Nicht der Homosexuelle ist pervers, sondern die Situation, in der er lebt. Das ist sowohl der markante Titel eines Filmes von Rosa von Praunheim, wie auch die entscheidende Erkenntnis, die Joel Edgerton aus seiner zweiten Regiearbeit nach dem hinterlistigen Psycho-Thriller The Gift herausdestilliert. Basierend auf den Memoiren von Gerrard Conley verfolgt Der verlorene Sohn den 19-jährigen Jared (Lucas Hedges, Mid90s), der nach seinem Outing in eine Art christliches Umerziehungscamp geschickt wird, wo ihm zusammen mit einer Gruppe Leidensgenossen nicht nur beigebracht wird, sich wie ein richtiger Mann zu bewegen, sondern auch das Schwulsein grundlegend ausgetrieben werden soll: Wer seines gleichen Geschlechts begehrt, der wird früher oder später von Gott verlassen. In den Vereinigten Staaten sind derartige Reperativtherapien noch immer gang und gäbe.
Alles beginnt damit, dass wir Jared im Kindesalter vorgestellt bekommen: Ein aufgeweckter, kleiner Junge, der sich für Basketball und Fußball begeistert, Blau und Gelb zu seinen Lieblingsfarben zählt und später einmal sein Geld als Motorradfahrer verdienen möchte. Nachdem Jared seinen Eltern Nancy (Nicole Kidman, Aquaman) und Marshall (Russell Crowe, American Gangster), ein Baptistenprediger, mit zittriger Stimme gesteht, sich zu Männern hingezogen zu fühlen, bricht der gottesfürchtige Haushalt regelrecht in sich zusammen. Der verlorene Sohn, dessen Drehbuch ebenfalls Joel Edgerton verfasst hat, entfaltet sich dabei vorwiegend über zwei Erzähl- und Zeitebenen: Er zeigt in Rückblenden immer wieder die Erfahrungen, die Jared gemacht hat, bevor er sich dem Konversions- und Reorientierungsprogramm unter Victor Sykes (Edgerton) anschließen sollte, um dann wieder den restriktiven Alltag innerhalb der Therapie zu beschreiben.

▸ **DEINE AUFGABEN**:
a) Zähl aus der Filmkritik alle Figuren auf, bei denen ein Darsteller in Klammern steht, und schreib jeweils den Darsteller dazu.
b) Welchen Beruf hat Jareds Vater Marshall laut der Filmkritik?
c) Schreib ein Stück aus der Filmkritik ab: Fang bei den Wörtern „Nicht der Homosexuelle“ an und hör nach „gang und gäbe.“ auf.

▸ **DATENAUSZUG**:
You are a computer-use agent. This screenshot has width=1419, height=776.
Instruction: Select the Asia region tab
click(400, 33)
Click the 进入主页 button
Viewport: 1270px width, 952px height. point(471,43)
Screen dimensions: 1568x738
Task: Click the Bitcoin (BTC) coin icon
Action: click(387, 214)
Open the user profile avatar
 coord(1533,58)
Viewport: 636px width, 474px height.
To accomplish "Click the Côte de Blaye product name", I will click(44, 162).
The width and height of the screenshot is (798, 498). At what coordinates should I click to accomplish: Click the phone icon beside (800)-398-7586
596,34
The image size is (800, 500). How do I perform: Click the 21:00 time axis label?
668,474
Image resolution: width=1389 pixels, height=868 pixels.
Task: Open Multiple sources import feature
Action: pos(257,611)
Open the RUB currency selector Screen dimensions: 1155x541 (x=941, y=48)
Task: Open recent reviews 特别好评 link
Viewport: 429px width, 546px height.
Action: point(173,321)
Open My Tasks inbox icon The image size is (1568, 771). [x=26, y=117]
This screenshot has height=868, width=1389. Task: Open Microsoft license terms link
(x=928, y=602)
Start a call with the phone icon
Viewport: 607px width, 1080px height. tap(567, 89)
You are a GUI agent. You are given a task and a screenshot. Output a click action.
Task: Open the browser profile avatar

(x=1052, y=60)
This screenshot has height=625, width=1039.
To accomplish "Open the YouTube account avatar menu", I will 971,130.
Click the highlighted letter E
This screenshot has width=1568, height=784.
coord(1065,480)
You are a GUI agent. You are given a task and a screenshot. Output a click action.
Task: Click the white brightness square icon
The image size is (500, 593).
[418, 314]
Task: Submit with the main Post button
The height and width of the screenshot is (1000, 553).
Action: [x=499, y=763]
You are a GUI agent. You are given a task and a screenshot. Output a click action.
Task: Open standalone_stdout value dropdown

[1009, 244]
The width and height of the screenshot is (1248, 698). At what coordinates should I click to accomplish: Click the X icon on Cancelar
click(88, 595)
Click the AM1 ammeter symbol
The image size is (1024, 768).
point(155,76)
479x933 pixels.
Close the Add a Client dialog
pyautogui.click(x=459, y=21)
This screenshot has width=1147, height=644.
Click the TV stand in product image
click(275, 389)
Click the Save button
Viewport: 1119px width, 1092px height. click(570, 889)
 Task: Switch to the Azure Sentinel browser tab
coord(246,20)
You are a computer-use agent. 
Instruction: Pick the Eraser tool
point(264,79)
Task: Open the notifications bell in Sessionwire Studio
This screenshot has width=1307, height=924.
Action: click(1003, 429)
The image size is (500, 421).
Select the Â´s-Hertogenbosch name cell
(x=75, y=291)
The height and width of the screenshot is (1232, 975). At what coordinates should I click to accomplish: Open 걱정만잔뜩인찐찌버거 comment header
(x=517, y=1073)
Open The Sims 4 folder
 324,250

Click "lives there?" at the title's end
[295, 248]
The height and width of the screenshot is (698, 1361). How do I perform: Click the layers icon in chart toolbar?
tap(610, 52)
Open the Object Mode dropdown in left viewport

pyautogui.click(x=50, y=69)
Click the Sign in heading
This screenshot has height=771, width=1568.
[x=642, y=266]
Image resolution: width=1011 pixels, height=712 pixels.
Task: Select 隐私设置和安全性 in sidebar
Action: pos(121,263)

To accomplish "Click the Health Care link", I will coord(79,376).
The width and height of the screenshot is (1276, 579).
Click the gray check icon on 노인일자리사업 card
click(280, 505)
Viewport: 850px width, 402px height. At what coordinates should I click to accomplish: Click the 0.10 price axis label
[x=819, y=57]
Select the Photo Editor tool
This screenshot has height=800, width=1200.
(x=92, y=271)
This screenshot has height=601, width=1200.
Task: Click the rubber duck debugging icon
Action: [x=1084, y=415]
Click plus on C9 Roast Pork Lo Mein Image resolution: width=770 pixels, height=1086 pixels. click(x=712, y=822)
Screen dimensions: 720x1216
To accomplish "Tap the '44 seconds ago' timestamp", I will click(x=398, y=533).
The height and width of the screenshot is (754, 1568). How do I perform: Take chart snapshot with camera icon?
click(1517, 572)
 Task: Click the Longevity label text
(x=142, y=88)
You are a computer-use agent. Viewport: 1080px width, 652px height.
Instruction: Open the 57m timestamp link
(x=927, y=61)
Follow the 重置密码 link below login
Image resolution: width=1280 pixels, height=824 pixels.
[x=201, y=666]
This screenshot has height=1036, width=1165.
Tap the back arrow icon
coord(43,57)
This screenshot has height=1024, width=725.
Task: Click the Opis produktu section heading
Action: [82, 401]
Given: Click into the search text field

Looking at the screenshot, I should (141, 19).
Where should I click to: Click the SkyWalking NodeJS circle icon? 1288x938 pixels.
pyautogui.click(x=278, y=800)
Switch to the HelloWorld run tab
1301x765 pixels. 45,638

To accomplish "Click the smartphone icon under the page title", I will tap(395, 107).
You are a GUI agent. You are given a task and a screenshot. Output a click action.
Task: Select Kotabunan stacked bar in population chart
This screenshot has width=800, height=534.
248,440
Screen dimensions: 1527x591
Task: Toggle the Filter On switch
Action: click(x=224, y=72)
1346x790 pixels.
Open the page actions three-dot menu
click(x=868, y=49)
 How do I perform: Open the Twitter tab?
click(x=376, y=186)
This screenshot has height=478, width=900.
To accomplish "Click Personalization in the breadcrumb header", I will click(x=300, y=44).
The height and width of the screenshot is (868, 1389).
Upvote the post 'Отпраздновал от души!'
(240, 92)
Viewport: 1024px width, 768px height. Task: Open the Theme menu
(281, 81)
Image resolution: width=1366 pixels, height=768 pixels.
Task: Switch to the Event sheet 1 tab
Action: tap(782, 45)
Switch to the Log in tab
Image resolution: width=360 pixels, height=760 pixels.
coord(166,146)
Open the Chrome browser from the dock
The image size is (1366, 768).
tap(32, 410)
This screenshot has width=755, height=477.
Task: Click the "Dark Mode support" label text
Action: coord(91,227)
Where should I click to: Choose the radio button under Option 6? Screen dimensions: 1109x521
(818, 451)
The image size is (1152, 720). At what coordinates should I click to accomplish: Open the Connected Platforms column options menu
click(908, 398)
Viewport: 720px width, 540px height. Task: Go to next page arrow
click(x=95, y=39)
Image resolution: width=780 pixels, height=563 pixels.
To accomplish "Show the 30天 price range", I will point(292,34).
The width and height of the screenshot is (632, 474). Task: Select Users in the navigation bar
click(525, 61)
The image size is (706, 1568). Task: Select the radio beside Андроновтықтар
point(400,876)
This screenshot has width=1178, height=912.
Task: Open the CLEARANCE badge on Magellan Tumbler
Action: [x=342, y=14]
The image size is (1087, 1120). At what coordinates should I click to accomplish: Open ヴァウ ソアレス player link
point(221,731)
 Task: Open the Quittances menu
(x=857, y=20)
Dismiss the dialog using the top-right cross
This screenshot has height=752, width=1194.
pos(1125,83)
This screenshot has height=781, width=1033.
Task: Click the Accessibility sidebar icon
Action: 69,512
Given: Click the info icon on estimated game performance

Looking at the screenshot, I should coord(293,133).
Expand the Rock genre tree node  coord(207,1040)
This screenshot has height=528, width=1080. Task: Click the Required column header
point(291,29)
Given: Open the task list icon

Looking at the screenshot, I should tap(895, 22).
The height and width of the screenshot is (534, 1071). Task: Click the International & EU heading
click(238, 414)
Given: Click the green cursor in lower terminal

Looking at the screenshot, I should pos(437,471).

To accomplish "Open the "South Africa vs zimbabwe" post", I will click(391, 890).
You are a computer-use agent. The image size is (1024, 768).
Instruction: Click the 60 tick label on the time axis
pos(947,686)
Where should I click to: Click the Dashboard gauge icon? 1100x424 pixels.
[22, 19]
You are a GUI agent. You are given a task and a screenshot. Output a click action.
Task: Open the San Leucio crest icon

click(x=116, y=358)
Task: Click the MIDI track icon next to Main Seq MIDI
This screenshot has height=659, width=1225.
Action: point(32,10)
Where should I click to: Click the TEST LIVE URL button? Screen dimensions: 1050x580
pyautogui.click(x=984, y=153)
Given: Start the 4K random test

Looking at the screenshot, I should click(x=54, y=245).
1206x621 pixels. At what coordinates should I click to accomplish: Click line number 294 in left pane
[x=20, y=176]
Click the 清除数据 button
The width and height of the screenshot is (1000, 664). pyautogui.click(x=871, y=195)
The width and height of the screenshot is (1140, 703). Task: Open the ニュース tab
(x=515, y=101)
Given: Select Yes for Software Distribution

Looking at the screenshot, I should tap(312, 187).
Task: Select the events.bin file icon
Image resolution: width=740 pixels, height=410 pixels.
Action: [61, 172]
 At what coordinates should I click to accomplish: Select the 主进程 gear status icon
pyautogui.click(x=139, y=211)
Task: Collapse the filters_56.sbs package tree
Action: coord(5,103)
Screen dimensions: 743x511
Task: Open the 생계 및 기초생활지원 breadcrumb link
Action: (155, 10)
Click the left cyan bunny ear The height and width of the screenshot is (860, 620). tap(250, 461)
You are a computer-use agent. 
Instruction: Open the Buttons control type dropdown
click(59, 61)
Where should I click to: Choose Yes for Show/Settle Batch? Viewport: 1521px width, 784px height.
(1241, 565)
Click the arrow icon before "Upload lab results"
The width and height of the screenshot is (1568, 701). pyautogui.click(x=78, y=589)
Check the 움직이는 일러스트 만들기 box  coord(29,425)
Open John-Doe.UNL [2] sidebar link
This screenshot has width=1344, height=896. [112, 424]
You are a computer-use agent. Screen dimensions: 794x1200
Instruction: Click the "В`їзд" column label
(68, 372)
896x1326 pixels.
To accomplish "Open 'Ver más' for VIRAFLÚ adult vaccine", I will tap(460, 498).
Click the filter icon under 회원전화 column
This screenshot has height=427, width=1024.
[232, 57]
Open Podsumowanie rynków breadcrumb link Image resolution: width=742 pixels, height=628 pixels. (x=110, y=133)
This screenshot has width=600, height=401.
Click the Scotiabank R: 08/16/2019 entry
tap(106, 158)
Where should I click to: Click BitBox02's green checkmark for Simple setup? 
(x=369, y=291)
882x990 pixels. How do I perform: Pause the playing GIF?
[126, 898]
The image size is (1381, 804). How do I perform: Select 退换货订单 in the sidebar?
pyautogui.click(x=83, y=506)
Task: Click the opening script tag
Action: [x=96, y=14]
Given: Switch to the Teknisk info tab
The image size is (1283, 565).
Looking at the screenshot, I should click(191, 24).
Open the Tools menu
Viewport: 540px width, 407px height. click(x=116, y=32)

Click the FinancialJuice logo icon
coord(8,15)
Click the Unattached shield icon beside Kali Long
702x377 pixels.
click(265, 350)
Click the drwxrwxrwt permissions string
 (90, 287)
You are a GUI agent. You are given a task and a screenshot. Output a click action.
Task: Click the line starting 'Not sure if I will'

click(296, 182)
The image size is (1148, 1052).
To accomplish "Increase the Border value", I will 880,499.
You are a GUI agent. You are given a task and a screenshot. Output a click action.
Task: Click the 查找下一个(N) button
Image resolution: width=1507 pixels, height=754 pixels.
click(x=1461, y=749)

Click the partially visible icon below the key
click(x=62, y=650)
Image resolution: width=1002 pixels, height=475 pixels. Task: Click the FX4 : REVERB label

▸ **LÖSUNGEN PRO AUFGABE**:
a)
Jared – Lucas Hedges
Nancy – Nicole Kidman
Marshall – Russell Crowe
Victor Sykes – Joel Edgerton

b) Er ist Baptistenprediger.

c)
Nicht der Homosexuelle ist pervers, sondern die Situation, in der er lebt. Das ist sowohl der markante Titel eines Filmes von Rosa von Praunheim, wie auch die entscheidende Erkenntnis, die Joel Edgerton aus seiner zweiten Regiearbeit nach dem hinterlistigen Psycho-Thriller The Gift herausdestilliert. Basierend auf den Memoiren von Gerrard Conley verfolgt Der verlorene Sohn den 19-jährigen Jared (Lucas Hedges, Mid90s), der nach seinem Outing in eine Art christliches Umerziehungscamp geschickt wird, wo ihm zusammen mit einer Gruppe Leidensgenossen nicht nur beigebracht wird, sich wie ein richtiger Mann zu bewegen, sondern auch das Schwulsein grundlegend ausgetrieben werden soll: Wer seines gleichen Geschlechts begehrt, der wird früher oder später von Gott verlassen. In den Vereinigten Staaten sind derartige Reperativtherapien noch immer gang und gäbe.